«В четырнадцать лет ее растлили, а в шестнадцать она стала патентованной проституткой, с желтым билетом и с венерической болезнью. И вот вся ее жизнь обведена и отгорожена от вселенной какой-то причудливой, слепой и глухой стеною. Обрати внимание на ее обиходный словарь — тридцать — сорок слов, не более, — совсем как у ребенка или дикаря: есть, пить, спать, мужчина, кровать, хозяйка, рубль, любовник, доктор, больница, белье, городовой — вот и все. Ее умственное развитие, ее опыт, ее интересы так и остаются на детском уровне до самой смерти, совершенно так же, как у седой и наивной классной дамы, с десяти лет не переступавшей институтского порога, как у монашенки, отданной ребенком в монастырь. Словом, представь себе дерево настоящей крупной породы, но выращенное в стеклянном колпаке, в банке из-под варенья.
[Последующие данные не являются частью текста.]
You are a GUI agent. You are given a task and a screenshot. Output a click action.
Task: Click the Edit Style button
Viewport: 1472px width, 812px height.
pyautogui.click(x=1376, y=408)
И именно к этой детской стороне их быта я и отношу их вынужденную ложь — такую невинную, бесцельную и привычную… Но зато какая страшная, голая, ничем не убранная, откровенная правда в этом деловом торге о цене ночи, в этих десяти мужчинах в вечер, в этих печатных правилах, изданных отцами города, об употреблении раствора борной кислоты и о содержании себя в чистоте, в еженедельных докторских осмотрах, в скверных болезнях, на которые смотрят так же легко и шутливо, так же просто и без страдания, как на насморк, в глубоком отвращении этих женщин к мужчинам, — таком глубоком, что все они, без исключения, возмещают его лесбийским образом и даже ничуть этого не скрывают. Вот вся их нелепая жизнь у меня как на ладони, со всем ее цинизмом, уродливой и грубой несправедливостью, но нет в ней той лжи и того притворства перед людьми и перед собою, которые опутывают все человечество сверху донизу».
Василию Перову нужна была острая социальная драма, художник вообще всегда хорошо чувствовал, какие общественные проблемы являются наиболее актуальными.
Но тогда почему так произошло, что изначально острая и мрачная картина смерти молодой проститутки по завершении работы превратилась в нечто другое? Откуда это солнечное сияние на куполах церквей, почему в работе этого художника-реалиста, который никогда не пытался смягчить страдания, героиня совсем не похожа на утонувшую девушку? Ведь правда, не видно на ее лице явных следов насильственной смерти, она, скорее, просто прилегла отдохнуть на берегу. Ну и последний вопрос: откуда на безымянном пальце проститутки появилось обручальное кольцо, которого не было на первом варианте? Действительно, получается очень странно. Перед нами тайна, завесу которой приоткрыл сам художник накануне смерти.